Benedetto


 

 

Benedetto. Storia di un ufficiale e carbonaro da Napoleone alle soglie dell’Unità

Dai primi burrascosi decenni dell’Ottocento la figura di Benedetto Ilarj, rampollo della nobiltà maceratese, riemerge, spesso inedita e protagonista, nelle vicende della storia nazionale dalla periferia d’una piccola capitale e grande caserma della marca Pontificia. Benedetto è Guardia Reale a Milano nel primo Regno d’Italia, ufficiale di Napoleone in Russia e con Gioacchino Murat per l’indipendenza, Gran Maestro della Carboneria a Macerata nel 1816-17 e poi esule a Filadelfia dopo il moto sventurato, cospiratore tra Napoli e Macerata nel ’20, condannato nel ’21 e carcerato sei anni, quindi Grosso Maggiore nella rivoluzione del ’31. La vita d’una bella tempra di patriota, ricostruita su documenti veri e congetture verosimili, tra cronaca, storia e genealogia.
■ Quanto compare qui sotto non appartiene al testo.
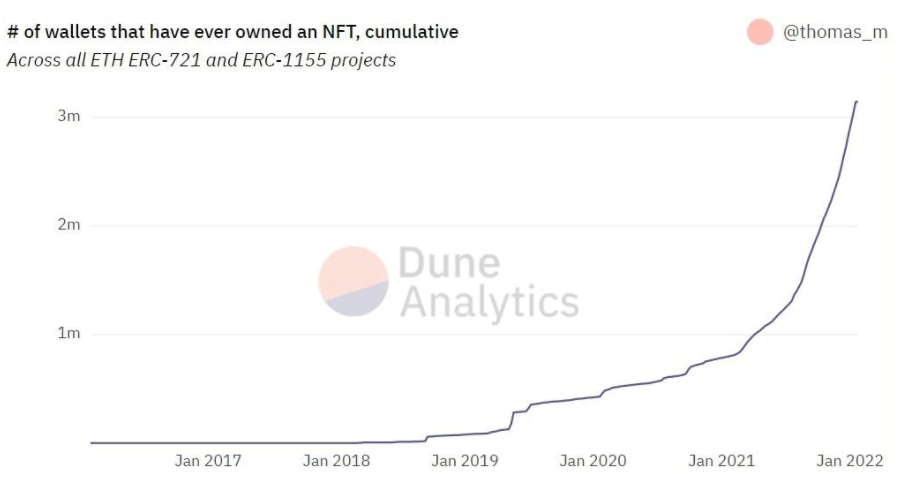Click the flat line start at chart's left
Viewport: 898px width, 494px height.
(x=93, y=442)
(Collana I Fauni – saggistica)

 

Massimo Lanzavecchia è nato nel 1955 a Macerata, dove vive. Dirigente in associazioni di imprese, si occupa di politiche economiche e sociali. La sua formazione libertaria e interdisciplinare s’intreccia strettamente alla passione per l’indagine storica e all’impegno civile e politico. Ha pubblicato “La democrazia degli artigiani” (Biemmegraf, 1996), sulle forme di rappresentanza degli interessi collettivi, rielaborazione della sua tesi di laurea in Scienze Politiche. Tra il 2003 e il 2009 ha curato per Cooperstudi ricerche sulla cooperazione nelle Marche.